SDCC 2010: Melissa Bianco on lessons and innovations in City of Heroes Going Rogue

July 27, 2010

There’s less than a month left before the release of Going Rogue, something that many City of Heroes players are looking forward to with heavy anticipation. The team at Paragon Studios has been anything but stingy with information about the upcoming expansion as well — they’ve been more than happy to share just how impressive the features are going to be. We had a chance to catch up with the the team at SDCC 2010, which gave us the opportunity to take a closer look and get a few more insights about the game’s development.

Melissa "War Witch" Bianco was on hand to share several details about the game’s upcoming improvements, and while many of the elements previewed at the convention are familiar to players following Going Rogue, there are some new revelations beneath the cut. If you’re allergic to cuts, you can at least take solace in the confirmed fact that the expansion will feature seven new costume sets, including the Praetorian Police costume and the Resistance outfit. For more on missions and how they’ll be implemented in the upcoming City of Heroes expansion, click on away.

Massively: What lessons have you learned from prior projects and the previous expansion (City of Villains)?

Melissa Bianco: One of the lessons that we learned is just about planning. We always plan everything well, but on this expansion NCsoft really gave us the time and the resources to put a lot of effort and depth — into the story, into the lore, into the assets. They supported us with a new graphical upgrade so we could really make this expansion shine and make it unique.

One of the things we really wanted to make sure of is even though we’re a six year old game and have six years worth of content, we wanted to make sure we were innovating always, and NCsoft has definitely supported us with that. We also wanted to kind of reinvent the game a little bit for players that haven’t seen it in a while. We really learned that you always have to step up your game, and we do with every issue, but an issue is a small chunk of time. With an expansion, though, that’s where you want to be sure that the rubber hits the road, that you just nail it coming out of the gate. I think that we do that with every [update], but with this one we’ve stepped the bar up really high.

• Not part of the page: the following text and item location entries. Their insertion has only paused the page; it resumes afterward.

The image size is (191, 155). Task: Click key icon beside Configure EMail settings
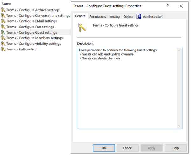tap(4, 21)
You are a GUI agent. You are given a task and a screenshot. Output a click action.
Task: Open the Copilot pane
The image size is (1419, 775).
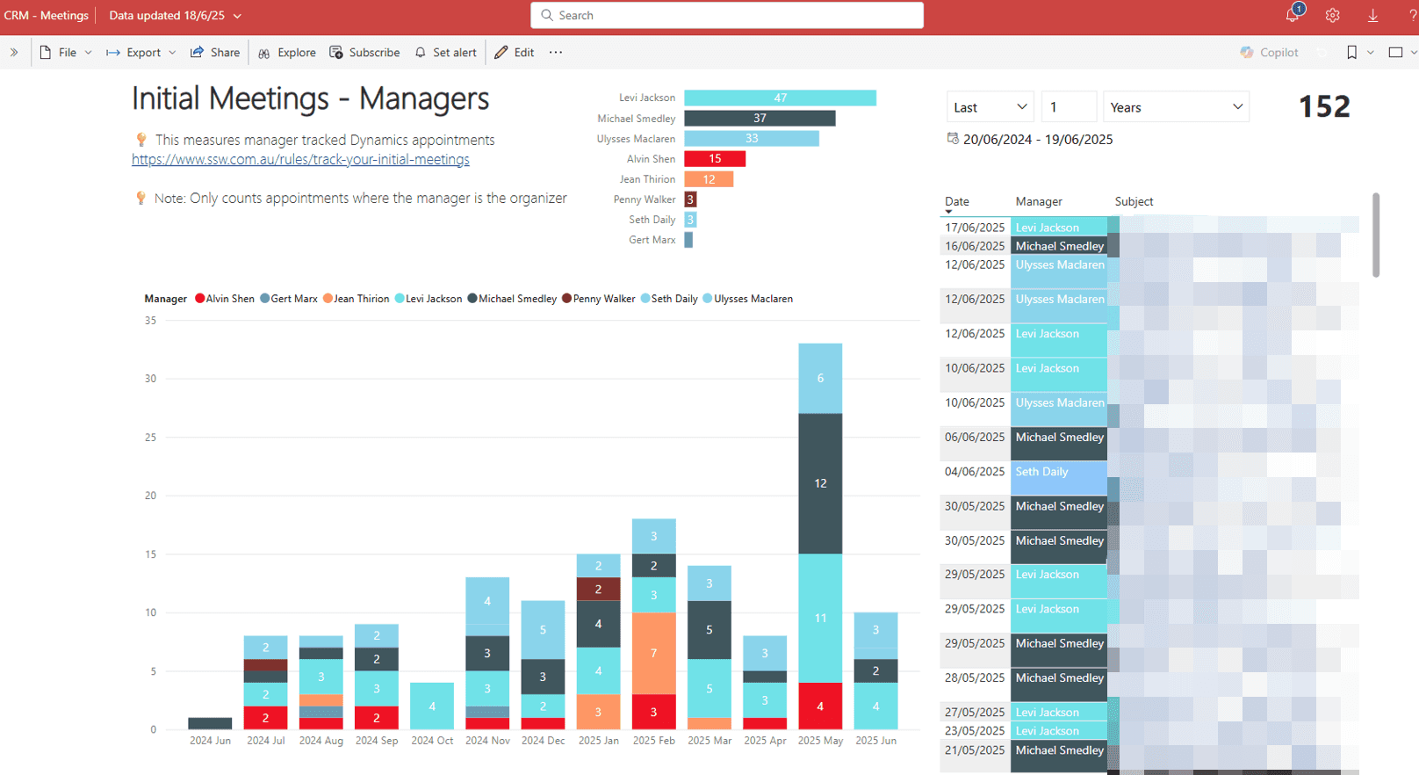[x=1269, y=53]
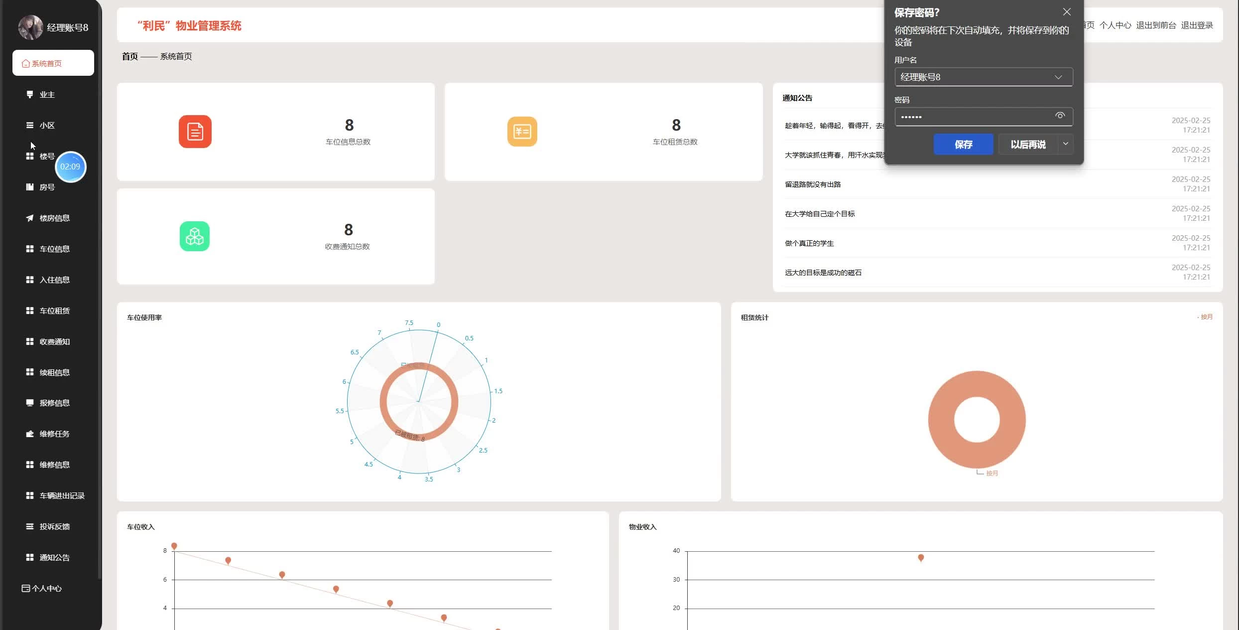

What does the expansion offer returning players?

Even if you’re a veteran player, you can create a new Praetorian character. Praetoria is a 1-20 experience. So you get to experience this whole new universe with everyone else. It’s all new, no one is ahead of you in any way. Hundreds of new missions, new badges, new places to explore… for the player who’s never played before, we’ve got a brand-new tutorial, but for the veteran it’s like a whole new world. You can reinvent a character and start over.

What kind of innovations would you say are at the center of the expansion?

The way we present our missions. Before, you’d kind of get a wall of text — we’d try to explain our story with a lot of text, and for some people that’s just way too much. Now what we do is use dialogue trees. We’ve used those before, but we’ve really taken those and expanded on them in this one. So it’s almost like you’re having a conversation.

Some people want to know all of the notes, but some people really just want to get to the meat of it and get playing. So for those that really want to find out the lore, we can use those dialogue trees. We’re also using a lot more custcenes to tell the story — we’ve used those before, but now, any time you go through a really signature moment, like having a really important conversation, you get a really nice cutscene.

We also have phasing contacts — so, for example, in this mission if Belladonna was standing on this street corner and you took her down, from then on she’s gone [for that character]. But another player might see her, because that player hasn’t taken her down. We’re also doing things like sabotage and subterfuge. So if I’m in a mission for Praetor White, Calvin Scott might gives me a call and ask me to damage the Praetor’s files — and I can do that. Then you go back to your contact, and they recognize the choices that you’ve made and they react accordingly.

We’ve put a lot of time and effort into building the lore around the stories, and so players can really experience that it is a shade of gray between the two factions, it’s not black and white. One of the things the players have really told us is that in this game, it’s all about their characters. The reason we have so much customization from powersets to costumes, auras, creation, is because you don’t want to be a carbon copy of the guy next to you. Our players feel very strongly that their character has its own unique journey, and so we’re trying to really support that with our mission system, and make them feel like "wow, this is something that’s happened to my character and is very personal to them."